■ TASK OBJECTIVE ■
Nothing but an exact copy of the data should be given.

■ RECORDS PROVIDED ■
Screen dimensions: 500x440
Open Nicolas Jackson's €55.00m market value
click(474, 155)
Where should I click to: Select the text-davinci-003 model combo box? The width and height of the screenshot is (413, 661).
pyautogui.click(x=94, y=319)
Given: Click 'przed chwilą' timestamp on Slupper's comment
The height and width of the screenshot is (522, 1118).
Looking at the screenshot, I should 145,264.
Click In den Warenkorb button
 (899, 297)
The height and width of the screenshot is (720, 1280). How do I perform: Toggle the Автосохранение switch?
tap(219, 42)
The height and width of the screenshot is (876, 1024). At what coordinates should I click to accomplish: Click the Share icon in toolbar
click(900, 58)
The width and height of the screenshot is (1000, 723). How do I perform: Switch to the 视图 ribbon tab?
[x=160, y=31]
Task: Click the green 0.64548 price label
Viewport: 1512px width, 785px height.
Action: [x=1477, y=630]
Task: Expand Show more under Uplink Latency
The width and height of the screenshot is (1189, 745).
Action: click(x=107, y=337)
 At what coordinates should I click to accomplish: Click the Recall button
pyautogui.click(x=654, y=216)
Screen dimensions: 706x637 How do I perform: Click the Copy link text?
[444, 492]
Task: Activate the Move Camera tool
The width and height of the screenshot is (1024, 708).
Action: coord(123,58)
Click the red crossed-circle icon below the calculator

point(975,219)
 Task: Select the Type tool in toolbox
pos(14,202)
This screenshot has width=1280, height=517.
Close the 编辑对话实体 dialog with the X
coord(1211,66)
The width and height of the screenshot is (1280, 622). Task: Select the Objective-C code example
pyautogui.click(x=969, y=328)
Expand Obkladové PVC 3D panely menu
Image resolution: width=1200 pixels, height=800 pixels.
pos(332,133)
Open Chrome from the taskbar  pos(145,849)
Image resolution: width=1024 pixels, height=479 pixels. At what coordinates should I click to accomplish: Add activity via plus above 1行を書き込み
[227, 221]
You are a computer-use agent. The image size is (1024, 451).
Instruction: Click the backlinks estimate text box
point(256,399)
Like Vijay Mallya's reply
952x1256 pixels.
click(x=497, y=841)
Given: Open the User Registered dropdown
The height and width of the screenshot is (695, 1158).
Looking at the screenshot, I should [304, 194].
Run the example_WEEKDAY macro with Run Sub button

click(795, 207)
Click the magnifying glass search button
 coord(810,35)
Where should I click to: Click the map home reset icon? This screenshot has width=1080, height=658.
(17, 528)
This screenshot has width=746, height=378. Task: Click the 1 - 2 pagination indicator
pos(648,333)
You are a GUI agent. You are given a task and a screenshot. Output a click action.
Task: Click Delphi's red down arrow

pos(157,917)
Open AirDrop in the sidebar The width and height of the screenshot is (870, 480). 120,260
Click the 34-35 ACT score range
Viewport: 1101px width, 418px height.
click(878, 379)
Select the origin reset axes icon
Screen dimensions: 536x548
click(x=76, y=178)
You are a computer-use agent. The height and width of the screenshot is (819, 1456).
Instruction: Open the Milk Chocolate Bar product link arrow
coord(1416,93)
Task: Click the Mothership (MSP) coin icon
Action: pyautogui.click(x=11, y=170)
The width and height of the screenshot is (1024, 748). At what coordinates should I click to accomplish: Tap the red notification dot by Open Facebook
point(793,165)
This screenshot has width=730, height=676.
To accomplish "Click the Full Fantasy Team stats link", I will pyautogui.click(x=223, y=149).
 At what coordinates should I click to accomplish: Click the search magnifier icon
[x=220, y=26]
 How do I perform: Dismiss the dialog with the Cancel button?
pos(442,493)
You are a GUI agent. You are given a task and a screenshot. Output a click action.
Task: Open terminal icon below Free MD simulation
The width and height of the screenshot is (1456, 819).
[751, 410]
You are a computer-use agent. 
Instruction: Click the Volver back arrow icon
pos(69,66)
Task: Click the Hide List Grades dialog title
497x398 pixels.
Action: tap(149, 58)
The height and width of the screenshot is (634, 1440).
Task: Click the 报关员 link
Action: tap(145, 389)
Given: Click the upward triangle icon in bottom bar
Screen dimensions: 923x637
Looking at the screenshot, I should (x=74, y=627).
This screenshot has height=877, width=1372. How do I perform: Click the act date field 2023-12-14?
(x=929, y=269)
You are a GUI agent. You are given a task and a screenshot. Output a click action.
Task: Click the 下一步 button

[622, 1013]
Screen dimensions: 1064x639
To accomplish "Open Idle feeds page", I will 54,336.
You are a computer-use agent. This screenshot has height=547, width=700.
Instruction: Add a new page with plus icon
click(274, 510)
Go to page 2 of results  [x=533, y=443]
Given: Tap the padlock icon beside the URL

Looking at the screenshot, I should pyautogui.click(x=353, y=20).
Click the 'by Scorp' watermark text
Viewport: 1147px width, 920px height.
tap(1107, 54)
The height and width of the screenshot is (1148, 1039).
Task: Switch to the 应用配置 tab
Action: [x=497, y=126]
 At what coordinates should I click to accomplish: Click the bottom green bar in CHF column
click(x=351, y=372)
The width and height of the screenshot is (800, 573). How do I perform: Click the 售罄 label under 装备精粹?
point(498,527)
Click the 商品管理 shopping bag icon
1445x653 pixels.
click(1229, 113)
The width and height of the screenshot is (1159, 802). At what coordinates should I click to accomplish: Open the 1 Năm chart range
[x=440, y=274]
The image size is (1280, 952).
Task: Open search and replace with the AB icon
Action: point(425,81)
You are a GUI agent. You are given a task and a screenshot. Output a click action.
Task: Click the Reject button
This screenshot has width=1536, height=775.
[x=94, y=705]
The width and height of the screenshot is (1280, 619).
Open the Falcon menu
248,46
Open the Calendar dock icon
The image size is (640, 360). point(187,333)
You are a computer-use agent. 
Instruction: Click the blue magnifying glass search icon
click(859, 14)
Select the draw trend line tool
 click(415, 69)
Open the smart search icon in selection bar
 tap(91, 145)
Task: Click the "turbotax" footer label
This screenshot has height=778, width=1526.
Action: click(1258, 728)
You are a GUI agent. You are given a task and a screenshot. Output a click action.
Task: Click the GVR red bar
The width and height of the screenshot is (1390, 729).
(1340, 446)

■ OUTPUT FOR THIS EXERCISE ■
Screen dimensions: 500x440
Open Nicolas Jackson's €55.00m market value
click(474, 155)
Where should I click to: Select the text-davinci-003 model combo box? The width and height of the screenshot is (413, 661).
pyautogui.click(x=94, y=319)
Given: Click 'przed chwilą' timestamp on Slupper's comment
The height and width of the screenshot is (522, 1118).
Looking at the screenshot, I should 145,264.
Click In den Warenkorb button
 (899, 297)
The height and width of the screenshot is (720, 1280). How do I perform: Toggle the Автосохранение switch?
tap(219, 42)
The height and width of the screenshot is (876, 1024). At what coordinates should I click to accomplish: Click the Share icon in toolbar
click(900, 58)
The width and height of the screenshot is (1000, 723). How do I perform: Switch to the 视图 ribbon tab?
[x=160, y=31]
Task: Click the green 0.64548 price label
Viewport: 1512px width, 785px height.
Action: [x=1477, y=630]
Task: Expand Show more under Uplink Latency
The width and height of the screenshot is (1189, 745).
Action: click(x=107, y=337)
 At what coordinates should I click to accomplish: Click the Recall button
pyautogui.click(x=654, y=216)
Screen dimensions: 706x637 How do I perform: Click the Copy link text?
[444, 492]
Task: Activate the Move Camera tool
The width and height of the screenshot is (1024, 708).
Action: coord(123,58)
Click the red crossed-circle icon below the calculator

point(975,219)
 Task: Select the Type tool in toolbox
pos(14,202)
This screenshot has width=1280, height=517.
Close the 编辑对话实体 dialog with the X
coord(1211,66)
The width and height of the screenshot is (1280, 622). Task: Select the Objective-C code example
pyautogui.click(x=969, y=328)
Expand Obkladové PVC 3D panely menu
Image resolution: width=1200 pixels, height=800 pixels.
pos(332,133)
Open Chrome from the taskbar  pos(145,849)
Image resolution: width=1024 pixels, height=479 pixels. At what coordinates should I click to accomplish: Add activity via plus above 1行を書き込み
[227, 221]
You are a computer-use agent. The image size is (1024, 451).
Instruction: Click the backlinks estimate text box
point(256,399)
Like Vijay Mallya's reply
952x1256 pixels.
click(x=497, y=841)
Given: Open the User Registered dropdown
The height and width of the screenshot is (695, 1158).
Looking at the screenshot, I should [304, 194].
Run the example_WEEKDAY macro with Run Sub button

click(795, 207)
Click the magnifying glass search button
 coord(810,35)
Where should I click to: Click the map home reset icon? This screenshot has width=1080, height=658.
(17, 528)
This screenshot has width=746, height=378. Task: Click the 1 - 2 pagination indicator
pos(648,333)
You are a GUI agent. You are given a task and a screenshot. Output a click action.
Task: Click Delphi's red down arrow

pos(157,917)
Open AirDrop in the sidebar The width and height of the screenshot is (870, 480). 120,260
Click the 34-35 ACT score range
Viewport: 1101px width, 418px height.
click(878, 379)
Select the origin reset axes icon
Screen dimensions: 536x548
click(x=76, y=178)
You are a computer-use agent. The height and width of the screenshot is (819, 1456).
Instruction: Open the Milk Chocolate Bar product link arrow
coord(1416,93)
Task: Click the Mothership (MSP) coin icon
Action: pyautogui.click(x=11, y=170)
The width and height of the screenshot is (1024, 748). At what coordinates should I click to accomplish: Tap the red notification dot by Open Facebook
point(793,165)
This screenshot has width=730, height=676.
To accomplish "Click the Full Fantasy Team stats link", I will pyautogui.click(x=223, y=149).
 At what coordinates should I click to accomplish: Click the search magnifier icon
[x=220, y=26]
 How do I perform: Dismiss the dialog with the Cancel button?
pos(442,493)
You are a GUI agent. You are given a task and a screenshot. Output a click action.
Task: Open terminal icon below Free MD simulation
The width and height of the screenshot is (1456, 819).
[751, 410]
You are a computer-use agent. 
Instruction: Click the Volver back arrow icon
pos(69,66)
Task: Click the Hide List Grades dialog title
497x398 pixels.
Action: tap(149, 58)
The height and width of the screenshot is (634, 1440).
Task: Click the 报关员 link
Action: tap(145, 389)
Given: Click the upward triangle icon in bottom bar
Screen dimensions: 923x637
Looking at the screenshot, I should (x=74, y=627).
This screenshot has height=877, width=1372. How do I perform: Click the act date field 2023-12-14?
(x=929, y=269)
You are a GUI agent. You are given a task and a screenshot. Output a click action.
Task: Click the 下一步 button

[622, 1013]
Screen dimensions: 1064x639
To accomplish "Open Idle feeds page", I will 54,336.
You are a computer-use agent. This screenshot has height=547, width=700.
Instruction: Add a new page with plus icon
click(274, 510)
Go to page 2 of results  [x=533, y=443]
Given: Tap the padlock icon beside the URL

Looking at the screenshot, I should pyautogui.click(x=353, y=20).
Click the 'by Scorp' watermark text
Viewport: 1147px width, 920px height.
tap(1107, 54)
The height and width of the screenshot is (1148, 1039).
Task: Switch to the 应用配置 tab
Action: [x=497, y=126]
 At what coordinates should I click to accomplish: Click the bottom green bar in CHF column
click(x=351, y=372)
The width and height of the screenshot is (800, 573). How do I perform: Click the 售罄 label under 装备精粹?
point(498,527)
Click the 商品管理 shopping bag icon
1445x653 pixels.
click(1229, 113)
The width and height of the screenshot is (1159, 802). At what coordinates should I click to accomplish: Open the 1 Năm chart range
[x=440, y=274]
The image size is (1280, 952).
Task: Open search and replace with the AB icon
Action: point(425,81)
You are a GUI agent. You are given a task and a screenshot. Output a click action.
Task: Click the Reject button
This screenshot has width=1536, height=775.
[x=94, y=705]
The width and height of the screenshot is (1280, 619).
Open the Falcon menu
248,46
Open the Calendar dock icon
The image size is (640, 360). point(187,333)
You are a computer-use agent. 
Instruction: Click the blue magnifying glass search icon
click(859, 14)
Select the draw trend line tool
 click(415, 69)
Open the smart search icon in selection bar
 tap(91, 145)
Task: Click the "turbotax" footer label
This screenshot has height=778, width=1526.
Action: click(1258, 728)
You are a GUI agent. You are given a task and a screenshot. Output a click action.
Task: Click the GVR red bar
The width and height of the screenshot is (1390, 729).
(1340, 446)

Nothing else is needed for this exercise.